(Given entries Opens)

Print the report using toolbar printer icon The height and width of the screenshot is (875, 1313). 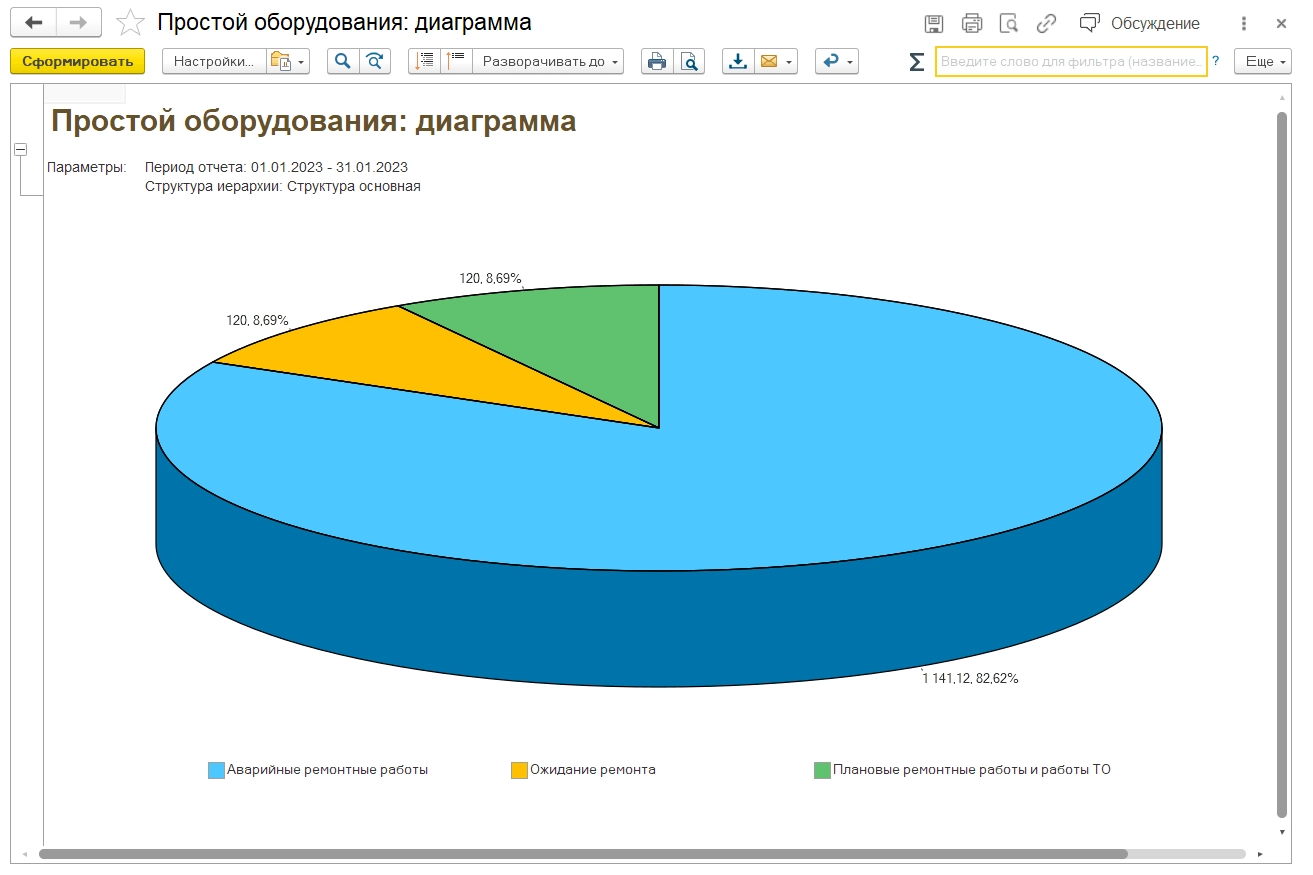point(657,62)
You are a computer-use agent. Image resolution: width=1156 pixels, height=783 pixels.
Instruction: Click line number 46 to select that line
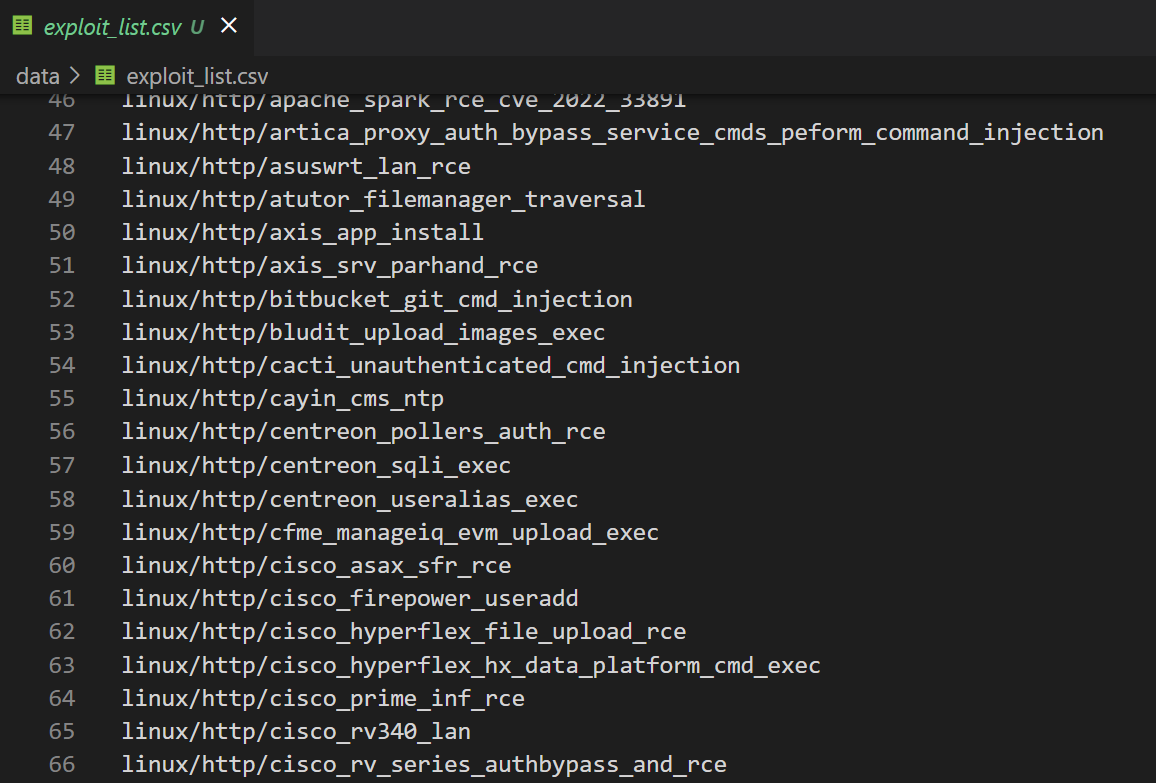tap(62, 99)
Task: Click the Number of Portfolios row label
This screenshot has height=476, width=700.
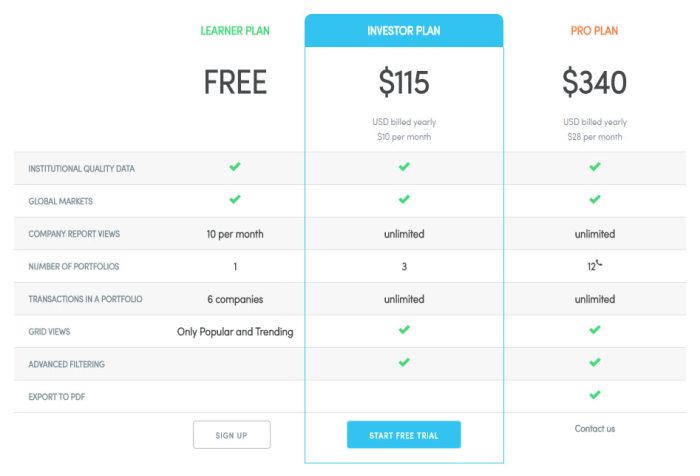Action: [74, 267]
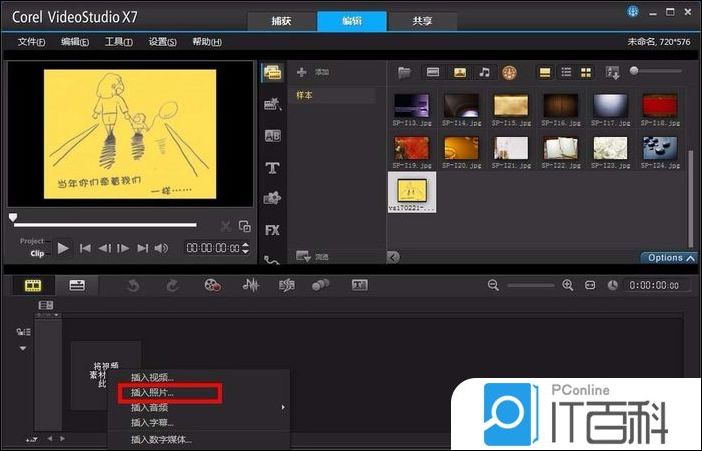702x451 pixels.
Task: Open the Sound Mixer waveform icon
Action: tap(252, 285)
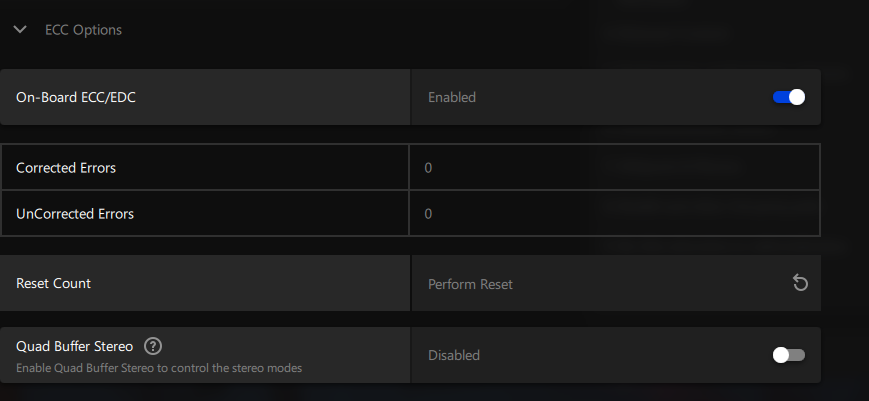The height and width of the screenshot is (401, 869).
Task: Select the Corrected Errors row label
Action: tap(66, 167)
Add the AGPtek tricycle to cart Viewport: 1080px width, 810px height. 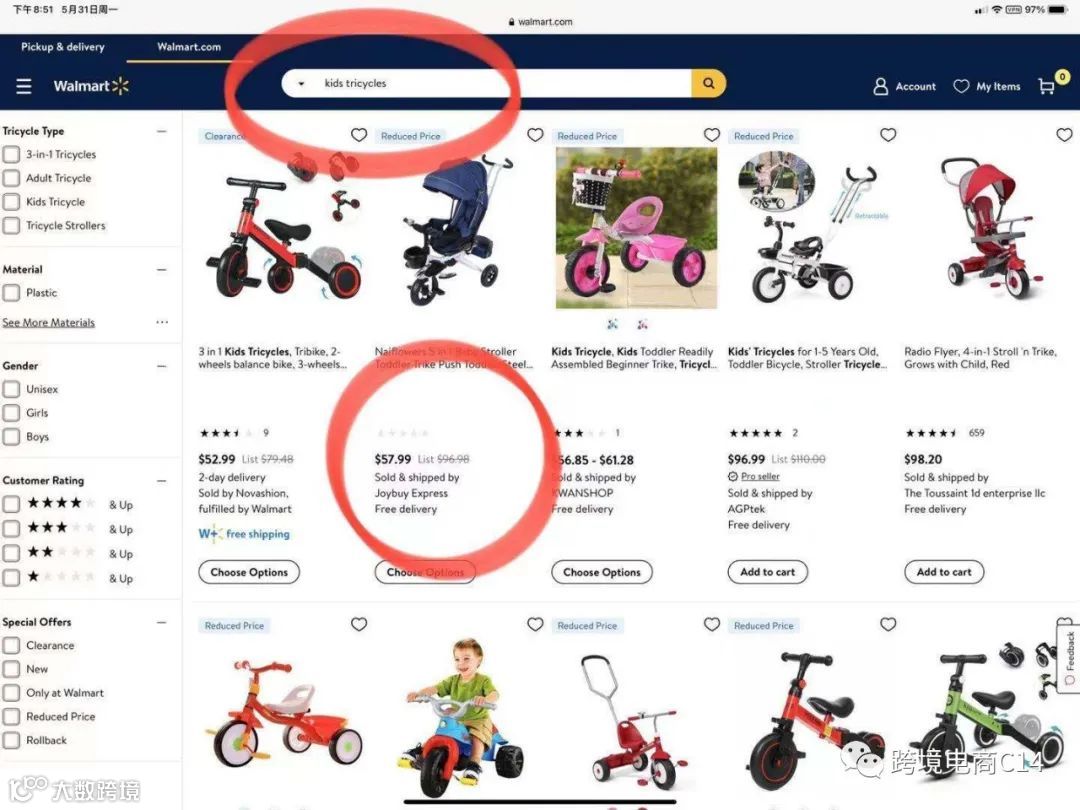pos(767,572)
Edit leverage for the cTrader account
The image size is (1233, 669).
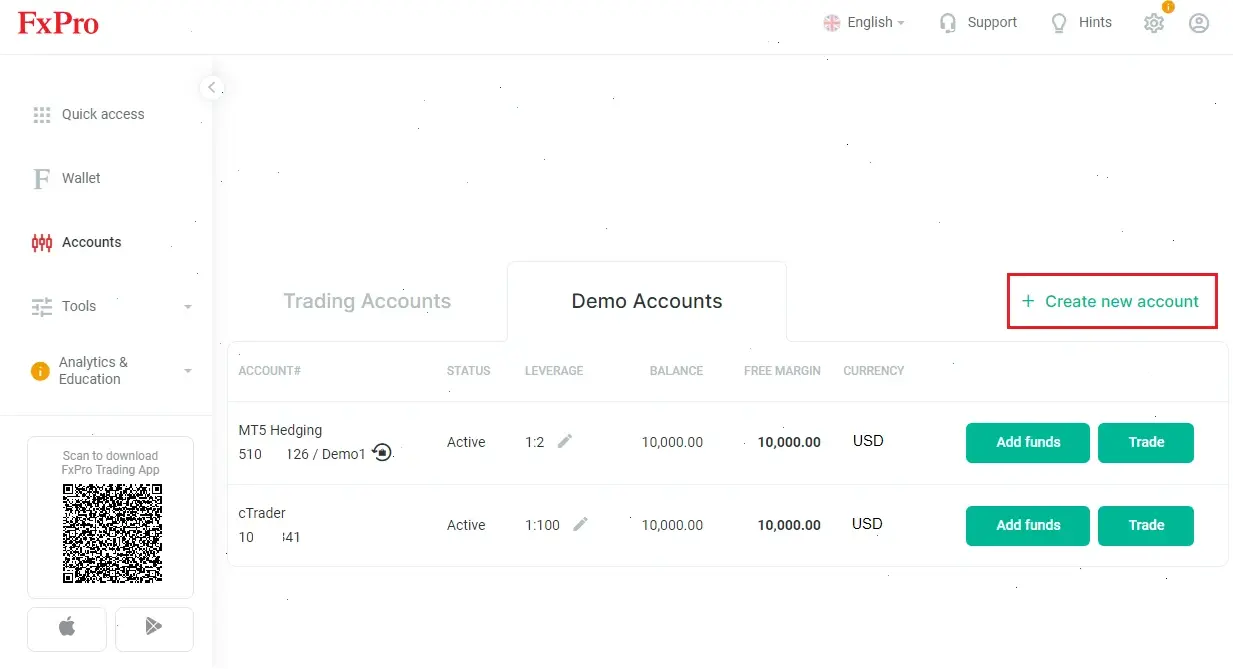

(Given entries Closes)

Reproduce, word for word, the lines from the one containing "Edit leverage for the cTrader account" through the final line above. Leave every picture out.

> [Answer box]:
Edit leverage for the cTrader account
The image size is (1233, 669).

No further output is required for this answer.